This Fig. 5 quantifies and visualizes the intrinsic uncertainty associated with renewable energy forecasts, combining solar and wind profiles over a 24-hour operating horizon. The purple-toned bands represent probabilistic intervals constructed from percentile-based forecast distributions. The innermost band (violet) delineates the 25–75% confidence range, while the outer, lighter layer extends to 5–95%, showing the maximum spread of likely outcomes. The median trajectory (deep purple line) traces the expected renewable output, peaking around 13:00 at 0.83 of nominal capacity, before declining to approximately 0.28 at midnight. The widening envelope between 06:00 and 09:00, and again between 17:00 and 19:00, corresponds to morning ramp-up and evening ramp-down uncertainties, reflecting sensitivity to cloud cover transitions and wind variability. The standard deviation during these transitional hours reaches nearly 0.16, compared to 0.06 during mid-day stability. This representation provides an essential input for Distributionally Robust Optimization (DRO) calibration—the width of these bands directly informs the Wasserstein radius \(\varepsilon\) defining ambiguity sets. Consequently, the figure conveys both statistical realism and physical interpretability, ensuring that reinforcement learning (RL) agents operate with awareness of realistic forecast volatility patterns.
This Fig. 6 illustrates the iterative evolution of three key learning metrics–the expected cost, risk term, and total objective–throughout the training horizon of 4000 iterations. During the early training phase (0–1000 iterations), the system exhibits a steep reduction in expected cost, dropping from 1.00 to around 0.45 as the agent rapidly explores feasible control policies. Simultaneously, the risk component decays exponentially, reflecting the agent’s growing ability to internalize stochastic system disturbances. Between 1000 and 3000 iterations, the trajectories flatten, and both cost and risk components converge smoothly, with final values of approximately 0.32 for cost, 0.04 for risk, and 0.34 for the total composite objective. The convergence pattern indicates the equilibrium between exploration and exploitation in the policy gradient learning process, confirming that the proposed reinforcement learning–driven Distributionally Robust Optimization (RL–DRO) framework achieves stable policy convergence. The smooth trajectories also demonstrate the model’s capacity to integrate uncertainty-awareness into decision-making without oscillations, ensuring robustness and generalization across unseen scenarios.

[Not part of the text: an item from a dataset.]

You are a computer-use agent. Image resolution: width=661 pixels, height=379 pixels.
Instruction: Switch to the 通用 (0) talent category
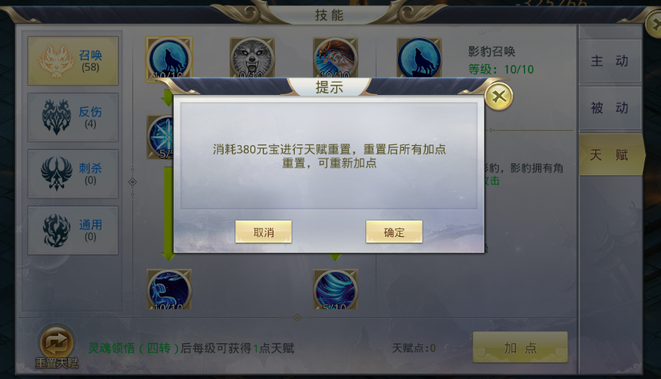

This Fig. 7 captures the dynamic evolution of total system emissions over successive learning epochs, illustrating the direct environmental impact of the reinforcement learning–driven Distributionally Robust Optimization (RL–DRO) policy refinement. At the beginning of training, total emissions remain high at approximately 200 tCO\(_2\), corresponding to a dispatch regime still dominated by conventional thermal units. As the learning process advances, emissions decrease exponentially following a decaying curve, reaching around 145 tCO\(_2\) after 25 epochs and stabilizing near 140 tCO\(_2\) by epoch 100. This 30 % reduction reflects the agent’s adaptive capacity to internalize both economic and environmental signals in its reward structure, progressively favoring renewable utilization and storage coordination. The marginal improvement rate, which drops from \(-1.8\,\text {tCO}_2/\text {epoch}\) in the first phase to \(-0.1\,\text {tCO}_2/\text {epoch}\) in the convergence zone, demonstrates the diminishing returns typical of advanced reinforcement learning convergence behavior. The smoothness of the emission trajectory also implies that the integrated risk-sensitive optimization discourages abrupt dispatch adjustments, ensuring operational stability while pursuing sustainability. The final plateau confirms that the RL–DRO agent achieves a steady tradeoff between minimal emission configuration and system reliability – a regime where renewable curtailment, energy storage cycling, and uncertainty management are co-optimized. In practical terms, this trend indicates that the trained policy has effectively learned to substitute high-emission sources with low-carbon alternatives under stochastic conditions without compromising system resilience, embodying the paper’s core objective: a robust, learning-driven pathway toward carbon-efficient energy system operation (Table 3).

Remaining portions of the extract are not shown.